Cherry took that for a yes and started inspecting the shoulder. Claudia didn't fight her anymore, and I was glad. Shock can make you do and say funny things. I didn't really want to arm wrestle the wererat, wounded or not. Of course, Micah was here and he could probably arm wrestle Claudia and win, at least while she was wounded.
I was still keeping a peripheral sense of the open spaces, but as the time dragged on quietly, there was only the wind in the trees, the noise of summer locusts thrumming through the open living room door and the splintered glass of the back door. I began to relax by inches. That tension in my shoulders that I always get during a fight and never really notice until the adrenaline lets down, let me know that I thought we were safe, for now.
Then I heard something over the summer silence--sirens. Police sirens wailing, getting closer. I didn't have any near neighbors. You heard gunshots in Jefferson County pretty regularly, so who the hell reported the gunshots?
Micah turned that strangely rounded face towards me. "Are they coming here?"
I shrugged. "I don't know for sure, but it seems likely."
We both glanced down at the bodies on the floor, then looked at each other. "We don't have time to hide the bodies," he said.
"No, we don't," I said. I looked at everybody. Merle was still watching the kitchen window, the borrowed shotgun in his big hands. Zane had crawled out from under the table to play nurse for Cherry, handing her things as she asked for them. She had packed Claudia's arm.
Cherry looked up at me. "She could partially heal herself if she shapeshifted, but she'd still need medical attention."
"The police tend to shoot shapeshifters in animal form," I said.
"I'll stay," Claudia said, teeth gritted just a little. "The more wounded we have on our side, the better the police will like it."
She had a point. I looked at Micah. The sirens were very near now, almost in front of the house.
"You better go, Micah."
"Why?"
"The police are about to burst in here, see a lot of bodies, a lot of blood. Anything in animal form stands a good chance of getting shot."
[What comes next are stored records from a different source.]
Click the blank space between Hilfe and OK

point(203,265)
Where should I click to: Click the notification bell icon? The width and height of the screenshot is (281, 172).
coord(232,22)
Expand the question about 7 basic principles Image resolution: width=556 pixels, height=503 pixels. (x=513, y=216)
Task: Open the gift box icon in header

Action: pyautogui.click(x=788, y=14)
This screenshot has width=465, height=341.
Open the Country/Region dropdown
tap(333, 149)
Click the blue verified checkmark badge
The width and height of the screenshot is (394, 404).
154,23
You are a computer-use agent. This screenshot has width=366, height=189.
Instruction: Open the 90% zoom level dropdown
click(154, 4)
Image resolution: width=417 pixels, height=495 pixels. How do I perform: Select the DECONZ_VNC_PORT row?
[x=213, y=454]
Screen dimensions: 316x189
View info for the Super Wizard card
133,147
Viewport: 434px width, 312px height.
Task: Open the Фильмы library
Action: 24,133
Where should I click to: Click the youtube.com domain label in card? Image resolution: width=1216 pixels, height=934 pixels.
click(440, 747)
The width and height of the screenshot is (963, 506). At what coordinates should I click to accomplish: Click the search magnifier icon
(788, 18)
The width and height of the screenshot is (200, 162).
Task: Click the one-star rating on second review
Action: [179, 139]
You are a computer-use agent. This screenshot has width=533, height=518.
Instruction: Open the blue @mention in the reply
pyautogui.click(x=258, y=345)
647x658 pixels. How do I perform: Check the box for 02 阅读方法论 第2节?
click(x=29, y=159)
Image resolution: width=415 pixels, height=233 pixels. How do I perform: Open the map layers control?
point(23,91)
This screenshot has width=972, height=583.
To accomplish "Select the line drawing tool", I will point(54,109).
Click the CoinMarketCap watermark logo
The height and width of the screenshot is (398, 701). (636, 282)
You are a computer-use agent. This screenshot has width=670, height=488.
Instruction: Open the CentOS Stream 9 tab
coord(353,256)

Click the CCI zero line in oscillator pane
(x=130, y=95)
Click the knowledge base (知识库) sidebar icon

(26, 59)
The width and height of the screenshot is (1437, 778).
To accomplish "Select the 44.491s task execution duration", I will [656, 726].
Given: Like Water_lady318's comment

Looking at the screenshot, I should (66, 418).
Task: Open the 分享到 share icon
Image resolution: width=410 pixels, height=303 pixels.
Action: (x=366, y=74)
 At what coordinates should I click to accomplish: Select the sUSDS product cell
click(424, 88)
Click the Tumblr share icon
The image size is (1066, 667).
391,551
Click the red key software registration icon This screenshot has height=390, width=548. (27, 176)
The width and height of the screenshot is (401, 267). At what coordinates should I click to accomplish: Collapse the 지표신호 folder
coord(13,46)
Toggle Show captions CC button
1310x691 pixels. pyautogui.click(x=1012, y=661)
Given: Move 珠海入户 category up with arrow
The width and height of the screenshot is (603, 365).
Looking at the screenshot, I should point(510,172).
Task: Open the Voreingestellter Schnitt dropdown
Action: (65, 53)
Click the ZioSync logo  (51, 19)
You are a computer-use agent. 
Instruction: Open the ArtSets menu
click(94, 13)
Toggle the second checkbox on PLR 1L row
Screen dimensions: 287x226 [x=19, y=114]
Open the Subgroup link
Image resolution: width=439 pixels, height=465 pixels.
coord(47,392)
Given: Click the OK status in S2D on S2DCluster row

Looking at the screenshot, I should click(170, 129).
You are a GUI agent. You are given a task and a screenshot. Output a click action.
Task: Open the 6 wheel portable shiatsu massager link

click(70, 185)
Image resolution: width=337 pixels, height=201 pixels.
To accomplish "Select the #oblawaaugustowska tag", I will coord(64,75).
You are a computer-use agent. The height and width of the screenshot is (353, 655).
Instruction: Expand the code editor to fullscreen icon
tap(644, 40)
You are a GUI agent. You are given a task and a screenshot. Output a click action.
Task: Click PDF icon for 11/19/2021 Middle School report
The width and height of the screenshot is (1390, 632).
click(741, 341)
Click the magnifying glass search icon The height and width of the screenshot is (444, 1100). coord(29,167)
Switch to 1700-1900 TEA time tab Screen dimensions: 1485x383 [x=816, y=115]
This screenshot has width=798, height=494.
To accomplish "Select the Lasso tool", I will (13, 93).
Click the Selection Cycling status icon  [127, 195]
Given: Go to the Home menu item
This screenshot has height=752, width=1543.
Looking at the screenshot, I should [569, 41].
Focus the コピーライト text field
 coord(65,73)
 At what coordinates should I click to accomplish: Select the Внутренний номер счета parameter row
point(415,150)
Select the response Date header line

"That's not a problem," he said. The fur began to recede, like water pulling back from the shore. As human skin was revealed, his bones slid out of sight into it, like hard things thrown in wax, covered, melted. I'd never seen anyone change so casually, so easily. It was almost as if he were merely changing clothes, except for the clear fluid that ran down his body like a liquid sheet, the sound of bones popping, reforming, even the sound of flesh boiling over him. Only his eyes remained the same, unchanging, like two jewels fixed in the center of the universe. Then he was suddenly human again, body covered in that thick, watery fluid. I'd never seen so much of the liquid before from only one change. I was standing in a pool of it and hadn't noticed.
He slumped suddenly, trying to catch himself on the cabinet, but I was in the way and had to grab him around the waist to keep him from falling to the floor. "Rapid change comes with a price."
"I've never seen anyone change back that quickly," Cherry said.
"And he won't fall into a coma-sleep either," Merle said. "Give him a few minutes and he'll be fine, messy, but fine." There was admiration in the big man's voice, and something else--almost jealousy.
The sirens wailed to a stop outside the house, then silence. "Everybody put the guns down. Don't want to get shot by accident," I said.